[Records from a data source]
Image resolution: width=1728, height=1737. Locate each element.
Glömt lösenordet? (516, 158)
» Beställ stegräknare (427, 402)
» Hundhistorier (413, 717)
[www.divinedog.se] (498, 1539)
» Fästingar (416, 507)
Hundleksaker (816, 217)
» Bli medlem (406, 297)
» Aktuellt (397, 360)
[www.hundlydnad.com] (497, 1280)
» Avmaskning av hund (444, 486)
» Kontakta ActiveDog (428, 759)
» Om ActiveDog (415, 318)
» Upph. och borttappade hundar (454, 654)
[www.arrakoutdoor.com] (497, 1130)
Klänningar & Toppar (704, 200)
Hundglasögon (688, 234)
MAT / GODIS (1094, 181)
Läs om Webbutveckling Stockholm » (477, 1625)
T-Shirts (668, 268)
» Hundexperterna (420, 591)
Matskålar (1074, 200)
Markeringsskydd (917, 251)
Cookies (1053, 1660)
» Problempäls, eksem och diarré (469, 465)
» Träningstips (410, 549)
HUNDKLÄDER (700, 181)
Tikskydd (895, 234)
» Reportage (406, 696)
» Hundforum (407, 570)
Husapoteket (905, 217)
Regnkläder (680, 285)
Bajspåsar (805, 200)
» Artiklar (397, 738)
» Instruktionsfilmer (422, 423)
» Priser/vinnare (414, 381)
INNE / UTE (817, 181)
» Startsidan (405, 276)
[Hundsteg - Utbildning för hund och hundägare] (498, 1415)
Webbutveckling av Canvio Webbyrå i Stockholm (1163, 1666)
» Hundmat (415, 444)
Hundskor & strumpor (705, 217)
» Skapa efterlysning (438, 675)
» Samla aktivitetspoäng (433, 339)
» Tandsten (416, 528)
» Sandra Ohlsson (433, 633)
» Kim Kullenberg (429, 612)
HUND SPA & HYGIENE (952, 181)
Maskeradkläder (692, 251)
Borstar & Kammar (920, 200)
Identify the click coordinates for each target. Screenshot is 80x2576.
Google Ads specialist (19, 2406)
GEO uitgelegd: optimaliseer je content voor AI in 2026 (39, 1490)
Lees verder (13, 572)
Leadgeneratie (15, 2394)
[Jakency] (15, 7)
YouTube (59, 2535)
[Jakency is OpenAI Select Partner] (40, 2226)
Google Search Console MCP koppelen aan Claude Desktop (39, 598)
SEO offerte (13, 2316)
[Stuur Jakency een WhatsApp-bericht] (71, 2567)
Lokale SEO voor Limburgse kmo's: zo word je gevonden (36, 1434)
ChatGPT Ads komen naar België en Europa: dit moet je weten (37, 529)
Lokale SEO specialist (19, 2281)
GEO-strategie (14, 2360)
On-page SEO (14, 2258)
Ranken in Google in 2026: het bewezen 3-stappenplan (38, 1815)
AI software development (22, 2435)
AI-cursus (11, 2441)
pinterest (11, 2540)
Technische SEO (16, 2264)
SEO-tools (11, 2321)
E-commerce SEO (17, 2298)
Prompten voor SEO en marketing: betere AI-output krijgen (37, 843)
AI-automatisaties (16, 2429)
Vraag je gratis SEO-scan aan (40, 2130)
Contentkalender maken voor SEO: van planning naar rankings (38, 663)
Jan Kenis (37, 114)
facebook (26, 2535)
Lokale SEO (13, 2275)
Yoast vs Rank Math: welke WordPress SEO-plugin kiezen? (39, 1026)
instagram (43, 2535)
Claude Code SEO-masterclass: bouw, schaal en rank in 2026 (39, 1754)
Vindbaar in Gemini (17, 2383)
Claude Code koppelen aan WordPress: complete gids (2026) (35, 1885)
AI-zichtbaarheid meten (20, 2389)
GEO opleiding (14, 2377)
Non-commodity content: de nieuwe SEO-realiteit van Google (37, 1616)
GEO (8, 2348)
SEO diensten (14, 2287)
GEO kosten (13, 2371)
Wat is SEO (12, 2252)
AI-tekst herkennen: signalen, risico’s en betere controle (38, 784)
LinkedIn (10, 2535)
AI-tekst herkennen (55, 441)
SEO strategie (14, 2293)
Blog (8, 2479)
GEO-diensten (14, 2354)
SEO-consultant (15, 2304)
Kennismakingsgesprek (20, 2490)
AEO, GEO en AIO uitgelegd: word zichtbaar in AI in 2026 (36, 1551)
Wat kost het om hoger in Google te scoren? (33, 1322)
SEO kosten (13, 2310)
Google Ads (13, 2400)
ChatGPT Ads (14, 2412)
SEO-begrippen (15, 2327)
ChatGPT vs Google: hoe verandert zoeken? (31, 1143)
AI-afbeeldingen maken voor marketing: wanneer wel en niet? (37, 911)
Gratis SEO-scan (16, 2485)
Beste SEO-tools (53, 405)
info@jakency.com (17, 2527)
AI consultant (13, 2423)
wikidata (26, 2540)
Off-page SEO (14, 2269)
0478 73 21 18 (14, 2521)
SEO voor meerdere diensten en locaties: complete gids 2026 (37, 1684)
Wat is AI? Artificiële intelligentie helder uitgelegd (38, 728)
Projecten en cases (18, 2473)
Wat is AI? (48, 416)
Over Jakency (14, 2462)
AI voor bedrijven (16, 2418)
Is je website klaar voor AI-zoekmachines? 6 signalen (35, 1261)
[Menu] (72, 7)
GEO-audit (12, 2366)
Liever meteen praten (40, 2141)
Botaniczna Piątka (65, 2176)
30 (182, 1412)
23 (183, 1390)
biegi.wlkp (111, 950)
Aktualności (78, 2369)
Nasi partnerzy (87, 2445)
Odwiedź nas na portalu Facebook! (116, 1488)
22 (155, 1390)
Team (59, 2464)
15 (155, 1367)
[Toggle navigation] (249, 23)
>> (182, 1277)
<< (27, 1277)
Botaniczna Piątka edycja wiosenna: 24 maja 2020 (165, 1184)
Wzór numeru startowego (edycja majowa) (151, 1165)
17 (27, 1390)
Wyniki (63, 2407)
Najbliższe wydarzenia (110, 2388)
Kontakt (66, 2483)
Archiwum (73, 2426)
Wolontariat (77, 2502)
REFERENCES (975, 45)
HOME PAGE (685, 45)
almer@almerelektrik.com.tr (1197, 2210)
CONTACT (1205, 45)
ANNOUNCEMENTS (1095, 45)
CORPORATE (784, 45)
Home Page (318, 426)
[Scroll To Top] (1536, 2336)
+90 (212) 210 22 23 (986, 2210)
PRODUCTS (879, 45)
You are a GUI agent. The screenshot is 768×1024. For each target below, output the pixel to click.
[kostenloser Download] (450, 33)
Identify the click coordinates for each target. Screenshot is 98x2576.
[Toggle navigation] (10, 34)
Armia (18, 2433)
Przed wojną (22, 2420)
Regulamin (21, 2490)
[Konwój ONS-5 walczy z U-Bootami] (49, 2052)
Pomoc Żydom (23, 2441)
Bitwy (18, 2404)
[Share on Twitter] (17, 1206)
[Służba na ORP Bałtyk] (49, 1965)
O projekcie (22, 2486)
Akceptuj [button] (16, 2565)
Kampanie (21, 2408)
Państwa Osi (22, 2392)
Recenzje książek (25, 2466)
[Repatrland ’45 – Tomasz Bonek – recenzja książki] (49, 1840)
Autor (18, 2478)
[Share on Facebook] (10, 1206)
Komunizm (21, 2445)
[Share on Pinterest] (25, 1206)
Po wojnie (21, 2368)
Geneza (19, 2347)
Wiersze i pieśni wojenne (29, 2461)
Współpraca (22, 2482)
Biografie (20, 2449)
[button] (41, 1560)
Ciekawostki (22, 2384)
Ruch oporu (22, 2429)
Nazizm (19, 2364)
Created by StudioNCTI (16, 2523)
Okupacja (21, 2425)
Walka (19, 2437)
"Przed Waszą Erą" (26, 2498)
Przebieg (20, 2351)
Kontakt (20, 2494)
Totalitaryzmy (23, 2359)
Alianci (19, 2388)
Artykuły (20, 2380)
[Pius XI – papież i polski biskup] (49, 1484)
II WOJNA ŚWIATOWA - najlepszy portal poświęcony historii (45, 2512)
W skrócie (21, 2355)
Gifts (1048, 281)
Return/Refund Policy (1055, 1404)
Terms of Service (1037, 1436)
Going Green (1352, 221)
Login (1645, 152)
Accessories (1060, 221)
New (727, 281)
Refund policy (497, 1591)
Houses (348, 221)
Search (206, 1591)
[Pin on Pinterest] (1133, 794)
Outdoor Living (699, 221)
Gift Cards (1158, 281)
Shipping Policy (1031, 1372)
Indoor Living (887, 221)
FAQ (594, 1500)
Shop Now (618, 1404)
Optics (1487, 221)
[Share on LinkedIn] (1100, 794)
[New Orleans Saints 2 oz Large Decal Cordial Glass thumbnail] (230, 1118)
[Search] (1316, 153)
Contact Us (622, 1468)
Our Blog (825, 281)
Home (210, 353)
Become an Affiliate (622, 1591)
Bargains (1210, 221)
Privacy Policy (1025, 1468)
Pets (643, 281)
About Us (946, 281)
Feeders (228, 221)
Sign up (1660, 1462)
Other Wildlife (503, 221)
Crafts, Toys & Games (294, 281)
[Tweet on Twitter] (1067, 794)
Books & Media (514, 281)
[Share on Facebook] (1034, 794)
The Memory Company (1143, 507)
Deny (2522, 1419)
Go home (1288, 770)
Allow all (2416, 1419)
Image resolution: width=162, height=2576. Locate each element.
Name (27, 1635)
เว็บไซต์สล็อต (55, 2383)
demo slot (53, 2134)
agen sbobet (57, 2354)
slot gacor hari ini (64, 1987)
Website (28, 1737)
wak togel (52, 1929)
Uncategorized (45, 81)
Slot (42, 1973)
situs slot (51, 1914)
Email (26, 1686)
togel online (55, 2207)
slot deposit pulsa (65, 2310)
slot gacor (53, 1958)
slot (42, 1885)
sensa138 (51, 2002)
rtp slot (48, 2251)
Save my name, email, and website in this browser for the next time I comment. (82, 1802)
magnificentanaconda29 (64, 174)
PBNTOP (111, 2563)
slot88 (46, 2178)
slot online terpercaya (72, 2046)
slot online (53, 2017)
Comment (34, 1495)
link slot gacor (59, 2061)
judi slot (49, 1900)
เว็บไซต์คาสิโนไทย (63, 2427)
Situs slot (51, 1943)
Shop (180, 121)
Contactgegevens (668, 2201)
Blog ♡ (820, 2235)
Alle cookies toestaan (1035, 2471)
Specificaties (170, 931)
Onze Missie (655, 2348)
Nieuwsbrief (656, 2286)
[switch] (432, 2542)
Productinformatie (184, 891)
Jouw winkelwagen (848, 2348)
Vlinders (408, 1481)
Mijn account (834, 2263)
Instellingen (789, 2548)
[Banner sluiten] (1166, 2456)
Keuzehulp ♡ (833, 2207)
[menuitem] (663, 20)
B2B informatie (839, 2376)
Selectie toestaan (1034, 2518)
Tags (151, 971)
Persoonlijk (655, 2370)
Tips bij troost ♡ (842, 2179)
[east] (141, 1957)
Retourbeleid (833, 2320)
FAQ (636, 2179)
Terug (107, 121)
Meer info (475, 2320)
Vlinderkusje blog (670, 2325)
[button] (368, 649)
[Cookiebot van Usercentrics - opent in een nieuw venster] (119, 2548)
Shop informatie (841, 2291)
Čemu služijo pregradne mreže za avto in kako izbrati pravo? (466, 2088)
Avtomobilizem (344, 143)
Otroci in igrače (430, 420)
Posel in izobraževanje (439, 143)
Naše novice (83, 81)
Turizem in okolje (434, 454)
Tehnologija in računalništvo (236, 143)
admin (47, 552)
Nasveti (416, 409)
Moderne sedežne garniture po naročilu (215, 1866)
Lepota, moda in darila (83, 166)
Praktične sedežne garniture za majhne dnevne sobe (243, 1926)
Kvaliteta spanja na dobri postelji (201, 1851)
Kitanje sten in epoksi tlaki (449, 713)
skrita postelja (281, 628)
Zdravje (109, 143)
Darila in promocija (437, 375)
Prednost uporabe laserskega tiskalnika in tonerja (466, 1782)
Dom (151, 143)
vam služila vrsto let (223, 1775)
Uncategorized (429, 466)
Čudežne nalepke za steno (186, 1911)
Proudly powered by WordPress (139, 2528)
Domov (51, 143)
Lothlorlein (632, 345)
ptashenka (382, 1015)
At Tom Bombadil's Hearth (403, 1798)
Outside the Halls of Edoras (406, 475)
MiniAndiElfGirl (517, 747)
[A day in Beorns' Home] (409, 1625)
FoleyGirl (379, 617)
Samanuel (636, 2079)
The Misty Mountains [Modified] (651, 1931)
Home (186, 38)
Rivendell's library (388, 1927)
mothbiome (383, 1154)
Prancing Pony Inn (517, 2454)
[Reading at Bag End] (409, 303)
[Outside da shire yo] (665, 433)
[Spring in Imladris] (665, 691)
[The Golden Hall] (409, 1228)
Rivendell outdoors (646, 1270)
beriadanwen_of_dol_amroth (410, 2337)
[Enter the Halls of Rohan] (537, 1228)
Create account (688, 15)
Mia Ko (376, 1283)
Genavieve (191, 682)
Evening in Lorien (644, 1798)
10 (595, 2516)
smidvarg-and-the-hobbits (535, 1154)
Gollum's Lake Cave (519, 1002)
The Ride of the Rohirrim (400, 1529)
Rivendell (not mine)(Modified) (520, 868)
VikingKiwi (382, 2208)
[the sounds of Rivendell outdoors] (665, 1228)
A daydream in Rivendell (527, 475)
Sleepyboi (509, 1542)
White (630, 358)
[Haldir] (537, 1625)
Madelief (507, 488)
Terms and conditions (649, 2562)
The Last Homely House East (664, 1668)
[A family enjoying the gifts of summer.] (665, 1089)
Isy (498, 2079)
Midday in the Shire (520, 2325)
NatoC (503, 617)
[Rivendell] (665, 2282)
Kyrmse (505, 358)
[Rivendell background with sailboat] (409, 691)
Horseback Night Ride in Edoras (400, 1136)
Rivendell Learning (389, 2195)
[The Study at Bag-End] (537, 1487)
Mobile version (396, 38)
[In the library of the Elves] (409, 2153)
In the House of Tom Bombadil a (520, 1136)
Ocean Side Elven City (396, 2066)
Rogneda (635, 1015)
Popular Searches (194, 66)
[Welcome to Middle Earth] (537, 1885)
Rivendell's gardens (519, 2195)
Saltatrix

### TASK BRIEF
The answer must be all the lines above that hold the word "maken".

### RESULT OF THE TASK
Contentkalender maken voor SEO: van planning naar rankings (38, 663)
AI-afbeeldingen maken voor marketing: wanneer wel en niet? (37, 911)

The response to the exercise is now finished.